En réponse à https://mai68.org/spip3/spip.php?ar…
j’ai effectué une discussion avec deepseek en la commençant par la même question.
Les réponses de deepseek à mes questions sont intéressantes à plus d’un titre, donc je préfère en faire un article.
D’abord il valide le discours du Giec. Puis il nuance en faisant la différence entre les rapports scientifiques et le mandat du Giec qui est politique, donc financier et industriel.
Il continue en se faisant anticapitaliste : « Le piège des « solutions climatiques » qui aggravent l’effondrement du vivant… Ce n’est pas un hasard : le système technocapitaliste ne peut répondre à une crise qu’en produisant plus. Il ne sait pas faire moins. Il transforme toute limite en marché. »

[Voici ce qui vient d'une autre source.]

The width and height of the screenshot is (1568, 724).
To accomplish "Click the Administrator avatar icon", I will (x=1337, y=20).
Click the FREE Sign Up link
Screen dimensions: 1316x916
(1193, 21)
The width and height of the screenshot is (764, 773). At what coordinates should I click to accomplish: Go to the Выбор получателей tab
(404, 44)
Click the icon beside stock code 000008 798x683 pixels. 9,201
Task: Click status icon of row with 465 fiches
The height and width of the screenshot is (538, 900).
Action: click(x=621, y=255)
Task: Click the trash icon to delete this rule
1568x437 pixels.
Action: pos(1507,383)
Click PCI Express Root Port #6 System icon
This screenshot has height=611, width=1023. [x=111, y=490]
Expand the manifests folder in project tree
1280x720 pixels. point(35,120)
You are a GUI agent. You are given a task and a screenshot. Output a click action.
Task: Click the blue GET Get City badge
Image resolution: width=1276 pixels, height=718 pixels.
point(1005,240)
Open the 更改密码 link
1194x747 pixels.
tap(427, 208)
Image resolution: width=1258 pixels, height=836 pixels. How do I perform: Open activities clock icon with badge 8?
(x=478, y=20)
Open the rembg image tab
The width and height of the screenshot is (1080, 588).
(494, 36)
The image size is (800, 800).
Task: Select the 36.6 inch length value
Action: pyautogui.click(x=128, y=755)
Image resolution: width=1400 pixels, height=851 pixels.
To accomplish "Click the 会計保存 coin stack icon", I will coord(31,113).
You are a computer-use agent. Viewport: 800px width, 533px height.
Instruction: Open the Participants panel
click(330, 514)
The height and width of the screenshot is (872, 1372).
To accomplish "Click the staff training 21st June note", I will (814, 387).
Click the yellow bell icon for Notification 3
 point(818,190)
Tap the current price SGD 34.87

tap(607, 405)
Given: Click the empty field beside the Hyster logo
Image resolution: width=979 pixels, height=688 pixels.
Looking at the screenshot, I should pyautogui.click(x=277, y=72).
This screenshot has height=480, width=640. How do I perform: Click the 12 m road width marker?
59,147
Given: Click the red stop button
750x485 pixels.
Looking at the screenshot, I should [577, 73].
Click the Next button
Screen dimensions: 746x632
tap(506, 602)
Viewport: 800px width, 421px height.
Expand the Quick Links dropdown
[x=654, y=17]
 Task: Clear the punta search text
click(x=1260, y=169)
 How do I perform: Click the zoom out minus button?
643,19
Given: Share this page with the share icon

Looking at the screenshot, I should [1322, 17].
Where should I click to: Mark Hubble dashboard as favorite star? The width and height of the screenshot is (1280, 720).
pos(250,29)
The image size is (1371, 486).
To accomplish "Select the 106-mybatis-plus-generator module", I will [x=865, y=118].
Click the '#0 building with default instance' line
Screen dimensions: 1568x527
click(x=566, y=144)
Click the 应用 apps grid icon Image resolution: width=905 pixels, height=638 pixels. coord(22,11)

Puis il se fait anarcho-primitiviste ou quelque chose du genre : « Les victimes de pub transcendent toutes les générations – oui
C’est une phrase très forte. Le désir n’est pas naturel, il est construit. La publicité, les médias, les normes sociales, la pression des pairs fabriquent un imaginaire où « plus » est toujours mieux. Beaucoup de gens ordinaires ne veulent pas d’une vie plus sobre, parce qu’ils n’ont jamais expérimenté une vie sobre qui soit digne, belle, joyeuse et sécurisée.
Le vrai travail n’est pas technique, mais anthropologique et politique :
Créer des récits désirables d’une vie matériellement légère
Démontrer que l’entraide, la lenteur, la réparation, le local, le peu sont des sources de richesse, pas de manque »
Conclusion sans angélisme
- Le climat est un problème réel, mais en faire le seul problème, c’est jouer le jeu des institutions et des marchés.
- L’effondrement du vivant est plus grave, plus silencieux, plus rapide, et irréversible à courte échelle.
- Les « solutions climatiques » actuelles sont souvent des pièges.
- Sortir de cette impasse demanderait de réduire l’extraction et la production, ce qui est impossible dans le cadre politique et économique actuel.
Cela ne signifie pas qu’il n’y a rien à faire – mais que ce qu’il faut faire ne passera pas par les institutions actuelles (GIEC, COP, marché carbone, etc.).
La panne racine : un concept de civilisation fondé sur la domination sans rétroaction
Le concept de "Domine la terre et toutes ses créatures" est exactement cela : une autorisation unidirectionnelle sans rétroaction. Il dit :
- Tu peux prendre.
- Tu n’as pas à rendre.
- Tu es à l’extérieur et au-dessus, pas à l’intérieur et parmi.
C’est l’antithèse de toute approche systémique.
Le problème pratique : ce logiciel n’est plus seulement dans la Genèse
Il est dans nos institutions, nos lois, nos comptabilités, nos habitudes, nos désirs, nos corps. Le commandement "domine" s’est sécularisé en "croissance", "progrès", "compétitivité", "performance".
La vraie panne, c’est que nous avons confondu notre capacité technique à transformer le monde avec un droit légitime à le faire sans limite.
Une piste : refuser localement d’appliquer le logiciel de la domination.
Ce qui manque aujourd’hui, c’est une masse critique de gens qui agissent comme si le logiciel avait déjà changé.